* What the task requires:
Can you repeat the items from the start through the line with "y-tick-label: 8 is", changing "particular" to "specific" and keeping everything else the same, but leaving out the pictures?

Task data below:

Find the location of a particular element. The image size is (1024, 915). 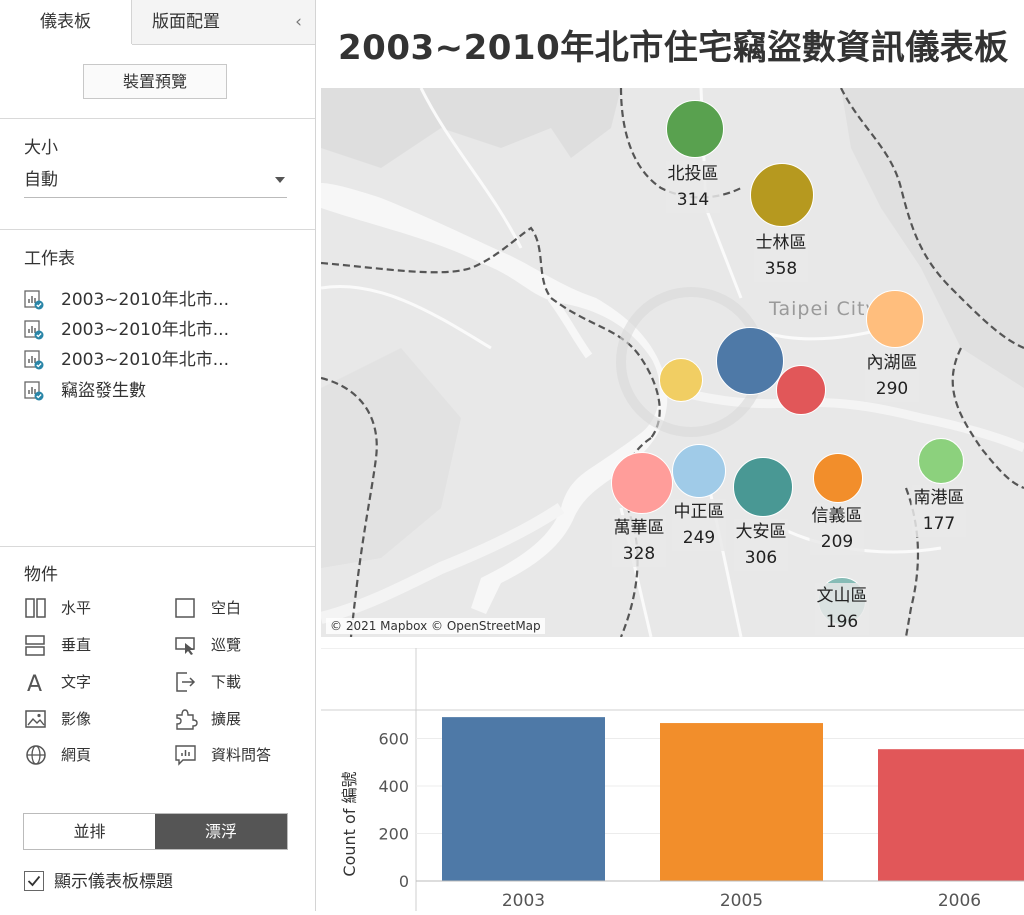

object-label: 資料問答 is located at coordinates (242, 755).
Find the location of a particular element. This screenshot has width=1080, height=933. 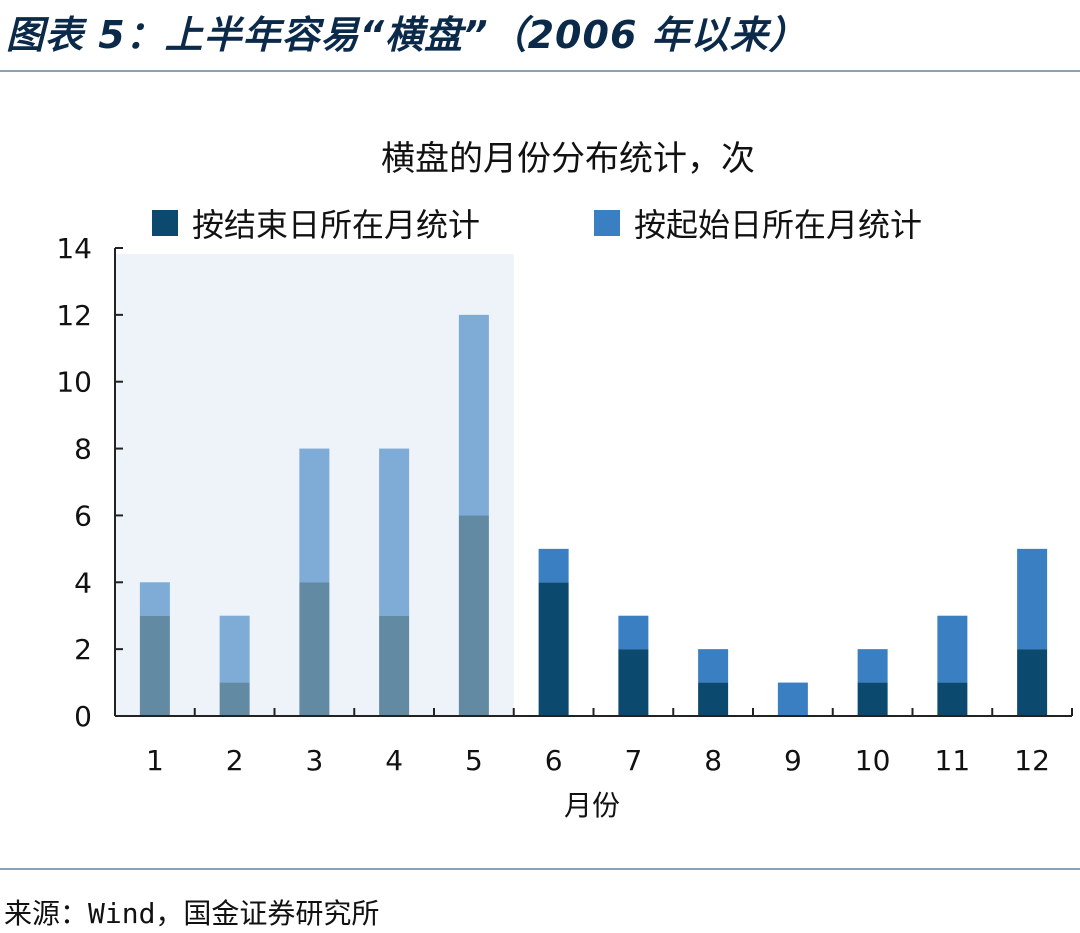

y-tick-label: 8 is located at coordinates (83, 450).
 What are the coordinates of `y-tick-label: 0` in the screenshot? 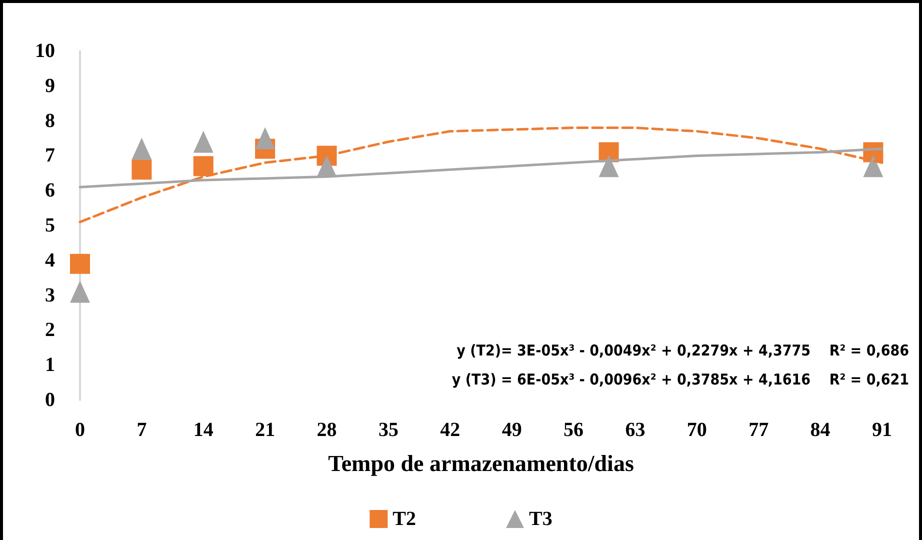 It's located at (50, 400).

End of Task data.

* Output for this task:
Find the location of a specific element. The image size is (1024, 915). 

object-label: 資料問答 is located at coordinates (242, 755).
Find the location of a specific element. This screenshot has width=1080, height=933. 

y-tick-label: 8 is located at coordinates (83, 450).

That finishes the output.